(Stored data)

● ● ● ● ● ● ●

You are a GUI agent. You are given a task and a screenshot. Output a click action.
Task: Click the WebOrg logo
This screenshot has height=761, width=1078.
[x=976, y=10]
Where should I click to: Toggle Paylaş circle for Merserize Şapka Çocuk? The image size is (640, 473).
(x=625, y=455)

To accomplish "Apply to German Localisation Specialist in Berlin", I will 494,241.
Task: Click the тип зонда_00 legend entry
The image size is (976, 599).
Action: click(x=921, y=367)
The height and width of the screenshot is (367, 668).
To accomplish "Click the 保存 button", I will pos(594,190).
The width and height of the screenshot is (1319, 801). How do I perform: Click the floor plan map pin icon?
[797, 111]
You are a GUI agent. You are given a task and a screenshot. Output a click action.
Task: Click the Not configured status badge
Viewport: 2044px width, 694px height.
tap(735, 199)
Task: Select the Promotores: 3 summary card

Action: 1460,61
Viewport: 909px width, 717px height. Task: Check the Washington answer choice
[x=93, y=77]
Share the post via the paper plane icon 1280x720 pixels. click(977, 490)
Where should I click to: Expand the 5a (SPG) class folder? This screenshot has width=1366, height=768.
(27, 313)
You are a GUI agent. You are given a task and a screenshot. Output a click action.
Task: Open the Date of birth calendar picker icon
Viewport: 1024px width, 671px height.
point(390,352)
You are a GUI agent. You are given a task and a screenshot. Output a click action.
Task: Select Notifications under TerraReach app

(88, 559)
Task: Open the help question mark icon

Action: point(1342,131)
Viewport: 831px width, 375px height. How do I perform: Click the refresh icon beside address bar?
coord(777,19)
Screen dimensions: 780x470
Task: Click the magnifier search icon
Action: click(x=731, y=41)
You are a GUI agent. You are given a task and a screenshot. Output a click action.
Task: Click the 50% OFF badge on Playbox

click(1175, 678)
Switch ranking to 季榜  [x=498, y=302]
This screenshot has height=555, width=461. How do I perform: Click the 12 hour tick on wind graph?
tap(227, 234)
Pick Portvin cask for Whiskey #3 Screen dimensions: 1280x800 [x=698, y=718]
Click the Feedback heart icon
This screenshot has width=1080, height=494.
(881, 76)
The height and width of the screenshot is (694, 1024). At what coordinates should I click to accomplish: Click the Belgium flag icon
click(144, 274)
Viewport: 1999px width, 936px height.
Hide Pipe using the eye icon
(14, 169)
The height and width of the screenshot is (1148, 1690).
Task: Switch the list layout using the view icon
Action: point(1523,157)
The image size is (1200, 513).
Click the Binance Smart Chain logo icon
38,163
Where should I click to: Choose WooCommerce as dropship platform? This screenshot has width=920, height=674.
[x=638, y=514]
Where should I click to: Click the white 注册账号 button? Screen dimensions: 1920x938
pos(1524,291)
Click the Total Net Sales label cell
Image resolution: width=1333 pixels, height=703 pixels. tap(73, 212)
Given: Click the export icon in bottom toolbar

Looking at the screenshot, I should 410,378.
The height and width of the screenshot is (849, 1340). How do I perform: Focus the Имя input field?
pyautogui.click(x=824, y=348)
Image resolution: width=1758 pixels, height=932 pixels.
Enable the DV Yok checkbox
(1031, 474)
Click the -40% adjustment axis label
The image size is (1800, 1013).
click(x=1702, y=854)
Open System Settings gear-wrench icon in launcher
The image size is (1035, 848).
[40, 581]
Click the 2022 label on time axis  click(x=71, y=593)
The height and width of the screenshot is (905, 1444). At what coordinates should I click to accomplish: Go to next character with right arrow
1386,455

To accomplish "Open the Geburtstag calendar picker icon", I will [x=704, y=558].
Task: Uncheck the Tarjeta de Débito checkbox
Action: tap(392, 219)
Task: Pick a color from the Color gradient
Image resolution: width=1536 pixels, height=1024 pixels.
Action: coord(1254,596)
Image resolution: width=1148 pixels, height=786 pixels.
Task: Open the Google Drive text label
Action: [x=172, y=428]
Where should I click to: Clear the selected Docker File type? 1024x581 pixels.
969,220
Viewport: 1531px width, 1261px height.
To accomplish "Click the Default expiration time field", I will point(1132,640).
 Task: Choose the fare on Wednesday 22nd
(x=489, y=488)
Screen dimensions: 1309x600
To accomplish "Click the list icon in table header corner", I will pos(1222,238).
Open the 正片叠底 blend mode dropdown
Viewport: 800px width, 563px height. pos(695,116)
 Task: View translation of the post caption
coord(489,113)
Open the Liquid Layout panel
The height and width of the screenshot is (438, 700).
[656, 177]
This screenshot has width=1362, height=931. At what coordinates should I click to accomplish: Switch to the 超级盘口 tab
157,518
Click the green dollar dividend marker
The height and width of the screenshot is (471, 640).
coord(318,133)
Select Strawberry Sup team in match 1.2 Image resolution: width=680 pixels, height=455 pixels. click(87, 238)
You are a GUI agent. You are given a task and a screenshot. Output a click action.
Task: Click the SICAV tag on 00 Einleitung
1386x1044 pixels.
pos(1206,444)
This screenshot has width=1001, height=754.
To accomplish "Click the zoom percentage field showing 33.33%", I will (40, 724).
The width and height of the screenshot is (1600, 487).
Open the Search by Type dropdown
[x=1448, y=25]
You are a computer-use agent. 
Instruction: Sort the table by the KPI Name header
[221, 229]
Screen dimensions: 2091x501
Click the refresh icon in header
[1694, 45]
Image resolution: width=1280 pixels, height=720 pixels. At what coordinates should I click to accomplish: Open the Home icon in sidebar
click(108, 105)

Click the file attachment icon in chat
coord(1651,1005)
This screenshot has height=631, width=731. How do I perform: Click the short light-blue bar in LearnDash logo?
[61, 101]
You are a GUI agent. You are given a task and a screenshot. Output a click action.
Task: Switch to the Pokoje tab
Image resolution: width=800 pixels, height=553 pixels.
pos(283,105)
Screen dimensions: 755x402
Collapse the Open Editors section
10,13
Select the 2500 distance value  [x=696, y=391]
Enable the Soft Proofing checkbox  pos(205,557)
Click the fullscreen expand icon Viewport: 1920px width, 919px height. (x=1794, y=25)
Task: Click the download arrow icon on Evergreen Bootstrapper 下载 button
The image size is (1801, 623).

● ● ● ● ● ● ●

Each line, starting with the one containing "Image resolution: width=800" and ending with the last line of the records above, should be reproduced exactly.

Image resolution: width=800 pixels, height=553 pixels.
pos(283,105)
Screen dimensions: 755x402
Collapse the Open Editors section
10,13
Select the 2500 distance value  [x=696, y=391]
Enable the Soft Proofing checkbox  pos(205,557)
Click the fullscreen expand icon Viewport: 1920px width, 919px height. (x=1794, y=25)
Task: Click the download arrow icon on Evergreen Bootstrapper 下载 button
The image size is (1801, 623).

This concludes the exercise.